Use the five steps of the listening process to describe how you listen to a lecture.
What will be an ideal response?
- Answers may differ, but they should all employ the five steps of the listening process to explain what happens as students listen to a lecture. Student examples will vary.
* The first step in the listening process is selecting. I must choose one sound while sorting through various sounds competing for my attention.
# As I listen to a class lecture, I must select among the sounds, words, and nonverbal behaviors that will receive my attention.
* The next step in the listening process is attending to a sound.
# Since I know the material the professor is addressing is something I need to know for the exam, if for no other reason, I attend to what the teacher is saying and block out competing or distracting sounds from elsewhere.
# If the teacher speaks well, he or she will help me to listen by using humor or connecting ideas to concrete or real things.
* Understanding is the process of assigning meaning to the sounds you select and to which you attend; to understand a message is to construct meaning from what you hear and see.
# One basic principle is that as I listen, I will seek to understand what the professor is saying by trying to relate what I hear to what I already know.
# A second basic principle about how people understand is that the greater individuals are alike, the greater the likelihood of more accurate understanding.

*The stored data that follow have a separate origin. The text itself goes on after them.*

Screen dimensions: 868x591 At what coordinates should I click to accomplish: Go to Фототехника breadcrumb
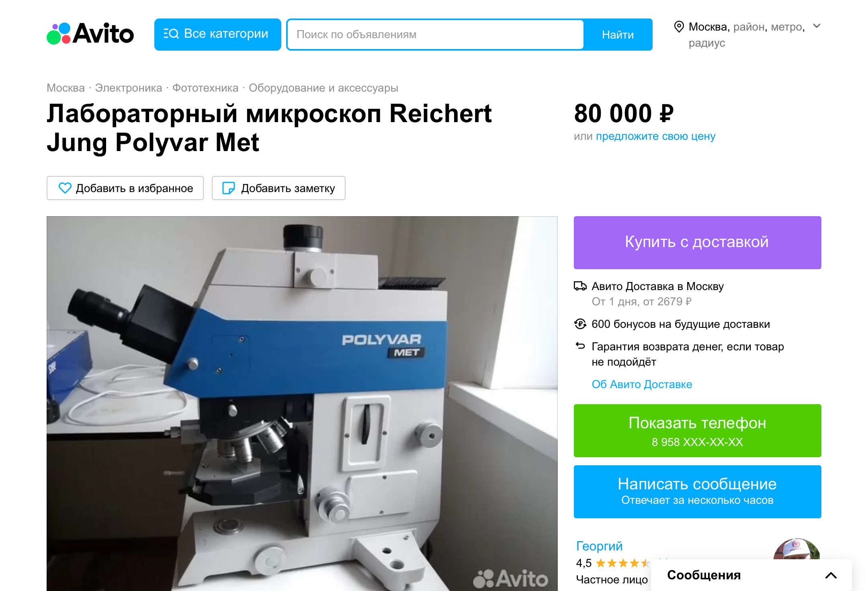point(205,88)
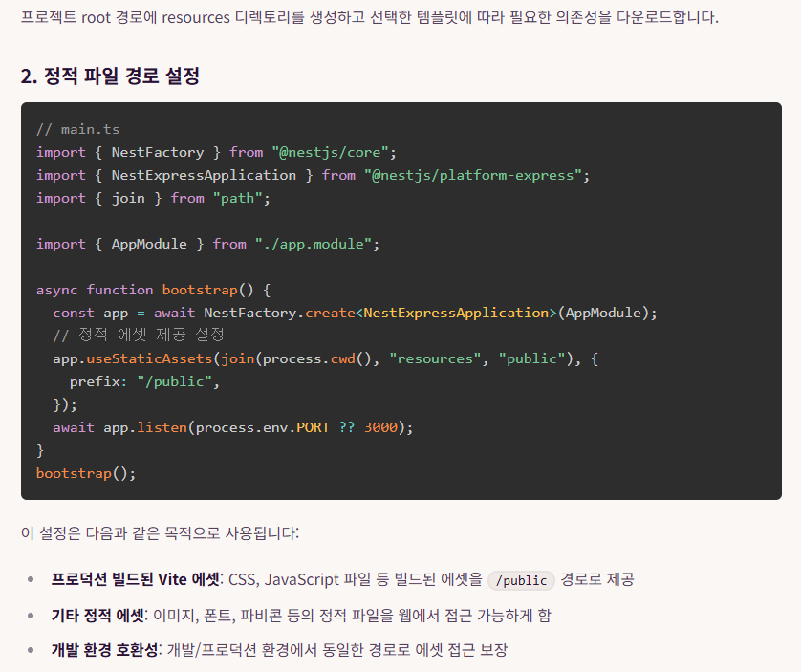Click the bold "프로덕션 빌드된 Vite 에셋" text
801x672 pixels.
click(136, 579)
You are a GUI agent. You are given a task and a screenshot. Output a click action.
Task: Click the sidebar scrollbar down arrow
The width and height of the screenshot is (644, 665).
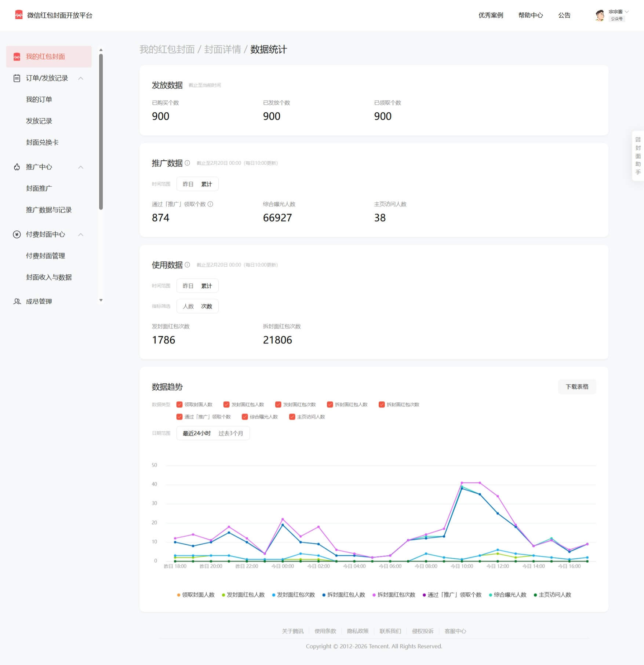pos(101,300)
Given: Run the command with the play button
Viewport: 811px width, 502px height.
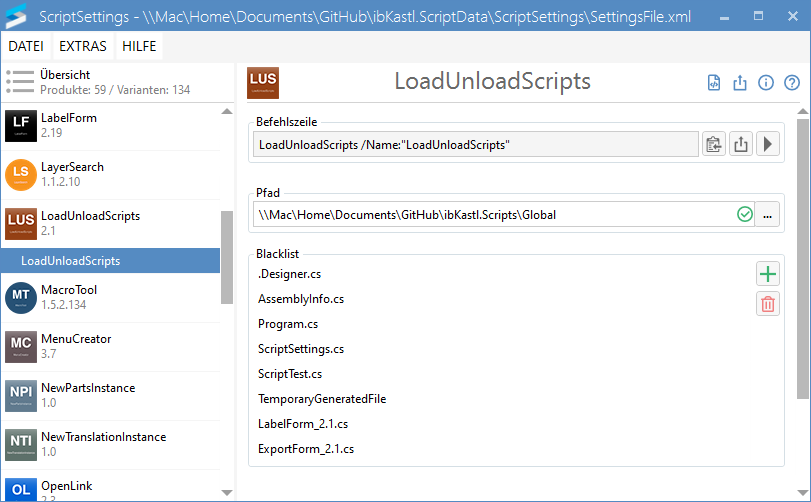Looking at the screenshot, I should click(767, 145).
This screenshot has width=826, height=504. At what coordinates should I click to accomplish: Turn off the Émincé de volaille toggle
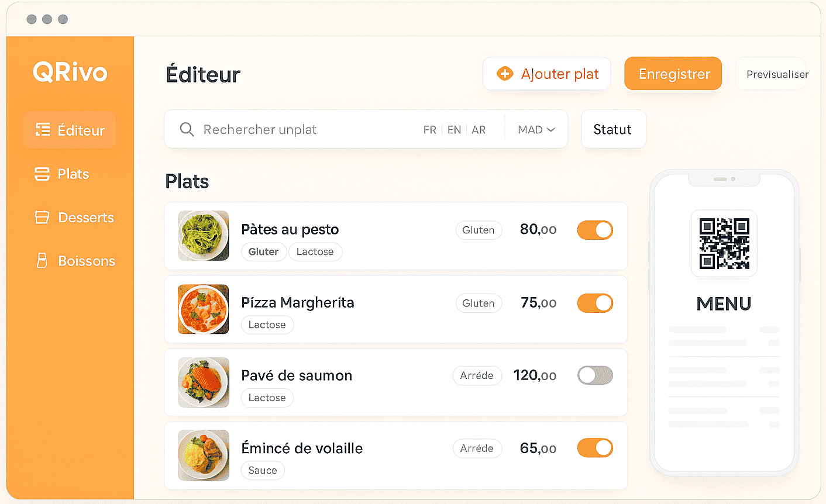595,448
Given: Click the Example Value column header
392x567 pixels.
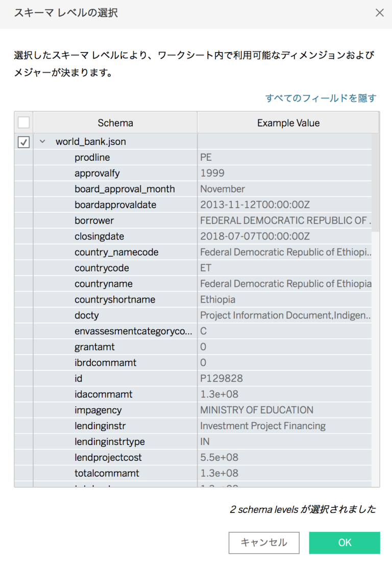Looking at the screenshot, I should (288, 122).
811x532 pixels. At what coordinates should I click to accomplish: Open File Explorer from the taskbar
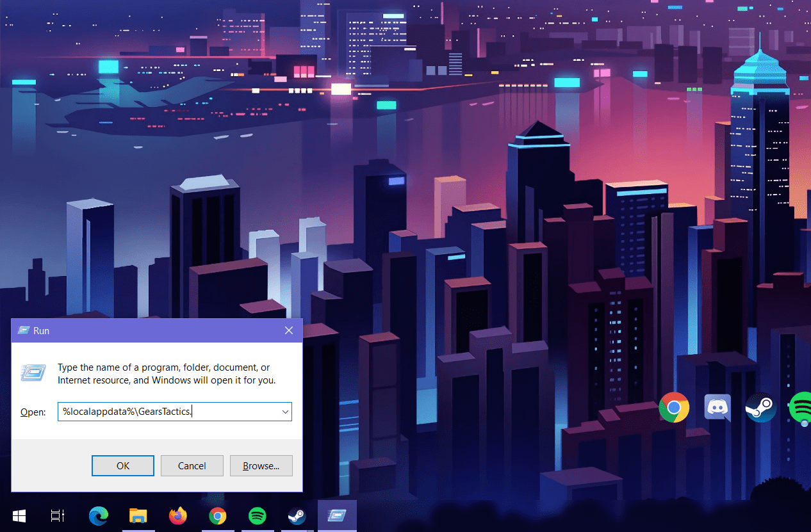point(138,516)
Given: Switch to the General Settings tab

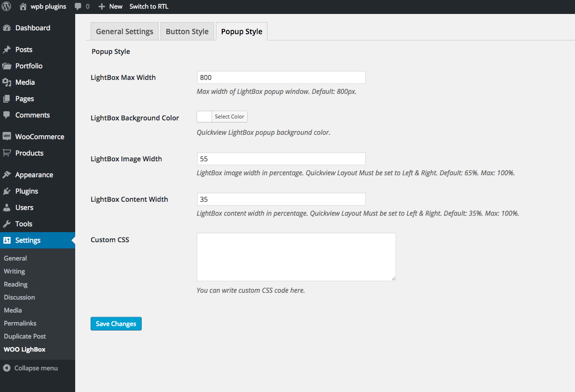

* Remembering is the process of recalling information.
# By connecting the ideas and concepts discussed by the teacher, I will try to remember the information by pushing it into long-term memory, but it is likely I will lose most of it in short-term memory. That's one reason I take notes, so I can review the material again later.
* The last step in the listening process is responding-the process of confirming your understanding of a message.
# Responses can be nonverbal, for example, using direct eye contact or head nods.
# They can also be verbal, such as asking questions to confirm the content of the message, or making statements that reflect the feelings of the speaker.